If Your computer acts strange while on Internet (Your browser often crashes with general protection fault error, computer blocks, files disappeared from HDD, CDD opens and closes without reason...), You can be victim of Back Orifice-a. That is a package that consists of two programs and enables other people to use Your computer over Internet without Your permission. First program is BO server and it has to be installed on your computer. You get it as most of viruses by downloading of some program from unreliable Internet sites, or you can get it over e-mail-a as attachment. When starting this program, Back Orifice server is automatically installed on Your computer and leaves open door to all hackers on the world to do what they wish with your computer.
If you want to check how many hackers tries to enter to Your computer you can download NOBO (74.240 bytes) . That is software that protects You from Back Orifice and gives you an information about person that attacked Your computer. You just have to send e-mail to his Internet provider to stop other attacks.

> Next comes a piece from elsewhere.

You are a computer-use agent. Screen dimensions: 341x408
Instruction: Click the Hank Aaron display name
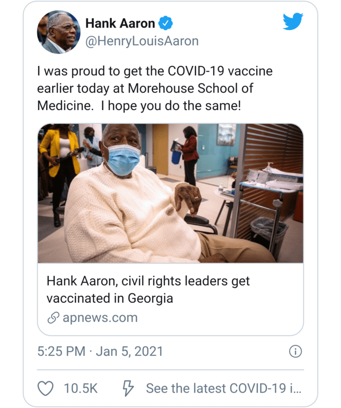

Bubbleboy is new sort of virus that spreads over e-mail, and uses security bug of MS Outlook 98/2000 that shows HTML documents. This worm can infect computer in e-mail preview. It makes file UPDATE.HTA in folder C:\windows\Start Menu\Programs\Startup and on first start it will start outlook in hidden window and send infected e-mail to everyone in your Address Book. Virus does not work if your Windows is not installed in folder C:\Windows.
Patch for security bag you can find starting from Q240308 in Microsoft knowledge database. You can solve problem if remove association to *.HTA files too.
If you don't want to allow logging to Windows by pressing Cancel button on password screen, find key HLM\Network\Logon and add DWORD value MustBeValidated. If you input value 1 and restart Windows, Cancel button will be inactive.
In case that you use PC Anywhere on Internet and you do not assign TCP/IP address, it automatically scans network trying to find some of available hosts. In case you change values of standard ports, your computer will not be reported as host to computer that scan network. Make backup of registry, and find key:
REGEDIT4
[HKEY_LOCAL_MACHINE\SOFTWARE\Symantec\pcAnywhere\CurrentVersion\System]
"TCPIPDataPort"=dword:000015ff
"TCPIPStatusPort"=dword:00001600
and change values for ports. For new values of ports you can use 5641 (TCP) i 5642 (UDP) - hexadecimal 1609 and 160A.
W32.Swen.A@mm is a "worm" that uses
known bug in Microsoft Outlook and Outlook Express-u that allows it to start in
preview mode. It can come as an attachment of any message (for example as
security patch for Microsoft Internet Explorer ). When installed,
"worm" tries to stop antiviral and firewall software installed on
computer.
For details try Symantec
web site.
This "worm" can spread on Microsoft Internet Explorer 5.01 and 5.5.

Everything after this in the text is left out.